Abstract:
Pheochromocytomas are rare tumours originating in chromaffin cells, representing 0.1%-1% of all secondary hypertension cases. The majority are benign and unilateral, characterised by the production of catecholamines and other neuropeptides. Mainly located in the adrenal gland, they are more frequent between the third and fifth decades of life.
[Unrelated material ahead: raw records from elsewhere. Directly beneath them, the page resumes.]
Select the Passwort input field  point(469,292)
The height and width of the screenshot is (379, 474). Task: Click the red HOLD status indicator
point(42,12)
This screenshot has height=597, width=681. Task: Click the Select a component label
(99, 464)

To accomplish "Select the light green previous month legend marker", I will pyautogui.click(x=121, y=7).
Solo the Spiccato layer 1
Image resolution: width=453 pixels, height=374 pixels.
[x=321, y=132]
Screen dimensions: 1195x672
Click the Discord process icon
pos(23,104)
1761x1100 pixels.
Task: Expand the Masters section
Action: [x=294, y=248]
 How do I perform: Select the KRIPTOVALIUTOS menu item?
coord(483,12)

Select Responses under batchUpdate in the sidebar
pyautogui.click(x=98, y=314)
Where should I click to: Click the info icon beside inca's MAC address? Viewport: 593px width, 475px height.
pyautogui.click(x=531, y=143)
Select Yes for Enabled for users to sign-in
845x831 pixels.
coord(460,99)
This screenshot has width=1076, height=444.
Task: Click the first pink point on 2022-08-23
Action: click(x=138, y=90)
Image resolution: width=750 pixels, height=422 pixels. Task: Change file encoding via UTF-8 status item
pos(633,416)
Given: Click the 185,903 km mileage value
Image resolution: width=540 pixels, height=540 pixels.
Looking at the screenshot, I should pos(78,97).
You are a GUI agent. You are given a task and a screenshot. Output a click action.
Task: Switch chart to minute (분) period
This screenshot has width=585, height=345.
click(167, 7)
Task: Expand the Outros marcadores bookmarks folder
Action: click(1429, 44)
Iodine-131 metaiodobenzylguanidine (131I-MIBG), a radiopharmaceutical agent used for scintigraphic localisation of pheochromocytomas, has been employed to treat malignant pheochromocytomas since 1983 in a few specialised centres around the world. We reviewed our clinical experience in one such case of a young lady who presented with history of abdominal pain, headache and lower back pain. On evaluation, ultrasonography revealed a right adrenal mass and elevated urine vanillylmandelic acid levels. Following surgical resection and histopathological confirmation of pheochromocytoma, MIBG scintigraphy revealed osseous metastases and hence, she underwent 131I-MIBG therapy.
摘要:
嗜铬细胞瘤是起源于染色质细胞的罕见肿瘤,占所有继发性高血压病例的0.1%-1%。大多数是良性和单方面的,以产生儿茶酚胺和其他神经肽为特征。主要位于肾上腺,它们在生命的第三个和第五个十年之间更加频繁。碘-131间碘苄基胍(131I-MIBG),一种用于嗜铬细胞瘤闪烁显像定位的放射性药物,自1983年以来,已在世界各地的一些专业中心用于治疗恶性嗜铬细胞瘤。我们回顾了我们在一例有腹痛史的年轻女士中的临床经验,头痛和下背部疼痛。关于评估,超声检查显示右侧肾上腺肿块和尿香草扁桃酸水平升高。在手术切除和组织病理学确认嗜铬细胞瘤后,MIBG闪烁显像显示骨转移,因此,她接受了131I-MIBG治疗.